あとは座長に一任するということで、この席を辞させていただきたいと思います。よろしくお願いいたします。

○神野座長 ありがとうございました。申しわけありませんでした。

 それでは、今の坪井委員の御発言を受けて、私としては一応この報告書をもってこの検討会の取りまとめとさせていただきたいというふうに思っております。

 田中委員が御反対だというお気持ちは重々わかっておりますが、ストレートにまとめさせていただきたい。反対であるということを後で表明するのを中に入れ込むというわけにもいかないと思いますので、これは報告書としてはこれで終わらせていただく。
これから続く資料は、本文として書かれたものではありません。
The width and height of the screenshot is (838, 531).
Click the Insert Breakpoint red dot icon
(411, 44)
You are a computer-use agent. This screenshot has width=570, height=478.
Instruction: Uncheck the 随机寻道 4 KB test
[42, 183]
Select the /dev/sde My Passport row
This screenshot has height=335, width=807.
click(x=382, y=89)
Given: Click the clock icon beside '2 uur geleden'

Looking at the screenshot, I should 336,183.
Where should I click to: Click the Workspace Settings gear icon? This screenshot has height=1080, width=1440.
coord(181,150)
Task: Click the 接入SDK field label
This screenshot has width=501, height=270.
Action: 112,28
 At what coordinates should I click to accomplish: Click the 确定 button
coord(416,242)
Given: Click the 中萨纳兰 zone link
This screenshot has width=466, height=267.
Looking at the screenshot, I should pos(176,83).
 もちろん、先ほど石委員からありましたけれども、対外的に御発言いただくということは構いませんが、私どもの報告書(案)としてはこれをもって取りまとめさせていただきたい。

 これは内閣からの要請もあり、タイムプレッシャー、時間の圧力のもとで私ども議論しておりますので、ほぼ最終段階の時期に来ていることを考えると、きょうをもって取りまとめさせていただきたいと思っていますので、伏してその面については御了解いただければと思います。

 よろしいですか。

○田中委員 結論を待っている被爆者がたくさんいると思うのですね。私、3年もかかると思わなかったので、私としても大変、そういう被爆者に申しわけないという気持ちがあります。なおかつ、その結果がこういう結果になったのかという、非常に残念に思っております。その上で、やはりここで、これでいいですというふうにはなかなか言いがたいので反対しますけれども、これを大臣に報告されるということについて私は別に抵抗はいたしませんので。

○神野座長 わかりました。それでは、それをもって報告書(案)として大臣に報告させていただくということについては御了解いただいたということにさせていただきます。

 申しわけありません、私の不手際で時間をオーバーしてしまったということを伏しておわび申し上げる次第です。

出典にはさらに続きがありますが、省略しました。